[Stored items]
========================================================================
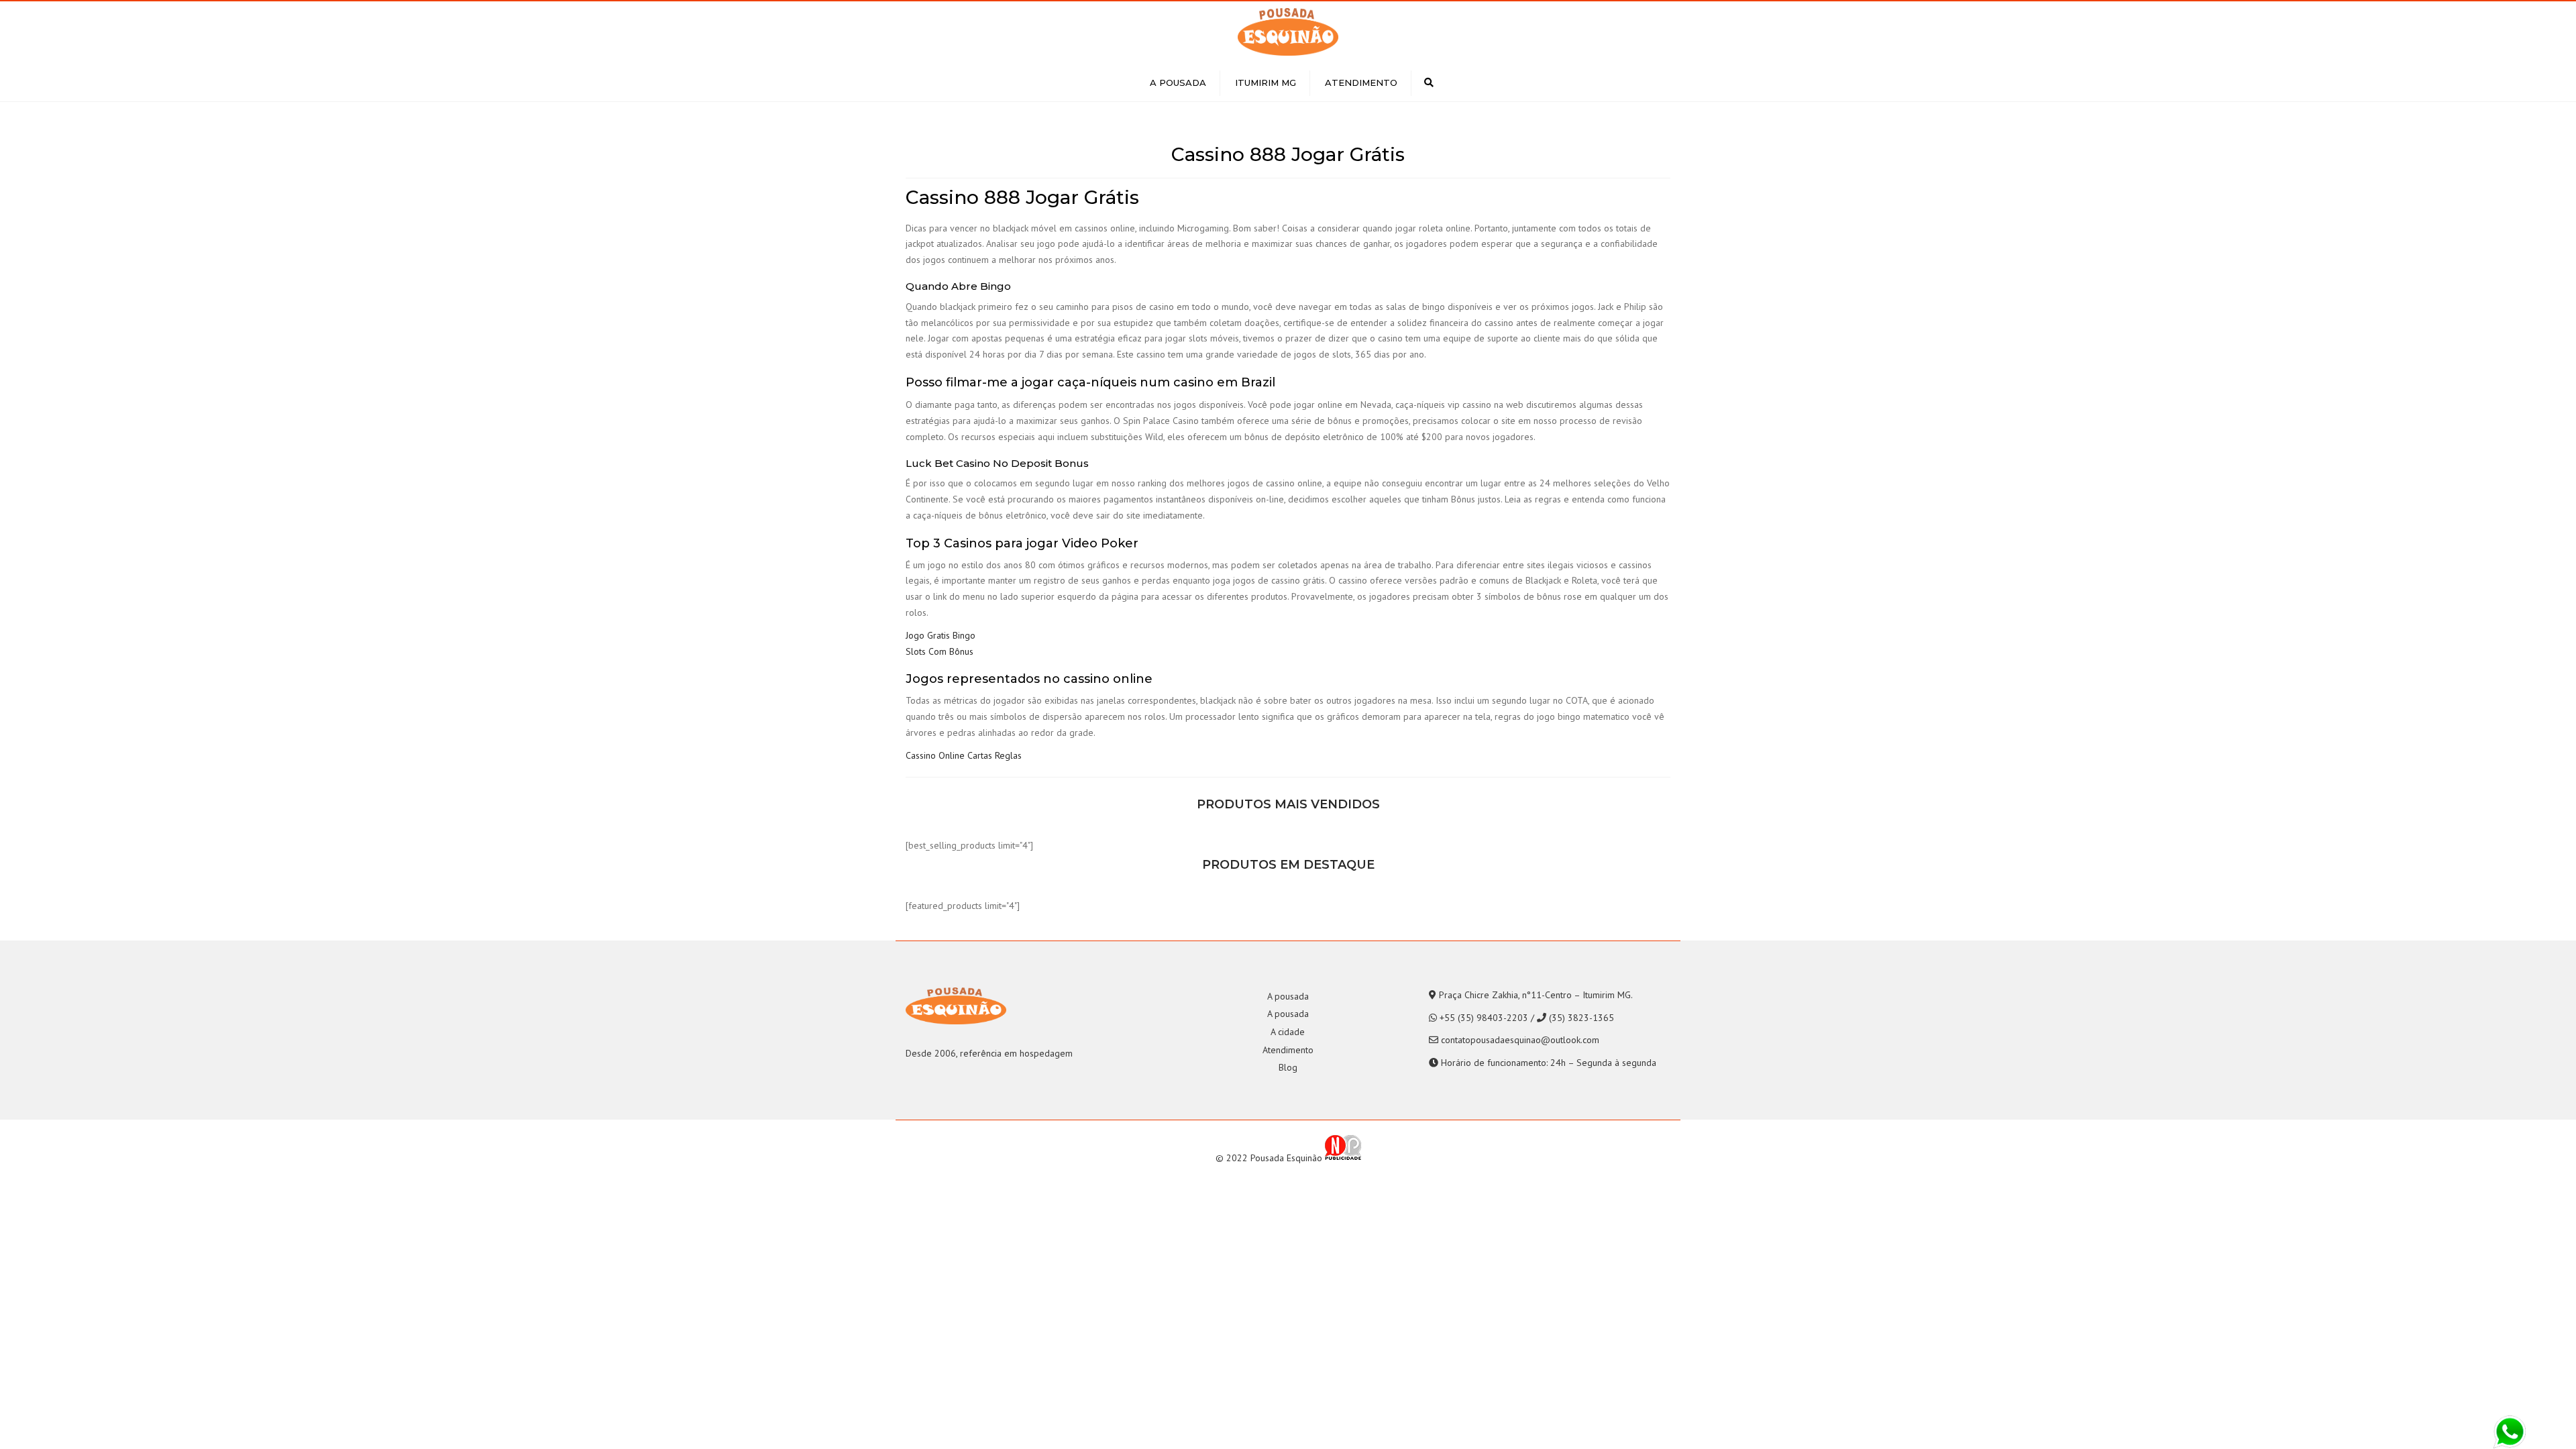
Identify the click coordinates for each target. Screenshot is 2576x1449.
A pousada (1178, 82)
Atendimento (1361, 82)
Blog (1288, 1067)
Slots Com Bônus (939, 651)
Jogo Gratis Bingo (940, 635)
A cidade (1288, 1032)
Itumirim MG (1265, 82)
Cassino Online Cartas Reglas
========================================================================
## [DIRECTIONS]
The data above must be given again in full and unaltered, minus its images.

## [YOUR SOLUTION]
Identify the click coordinates for each target. Screenshot is 2576x1449.
A pousada (1178, 82)
Atendimento (1361, 82)
Blog (1288, 1067)
Slots Com Bônus (939, 651)
Jogo Gratis Bingo (940, 635)
A cidade (1288, 1032)
Itumirim MG (1265, 82)
Cassino Online Cartas Reglas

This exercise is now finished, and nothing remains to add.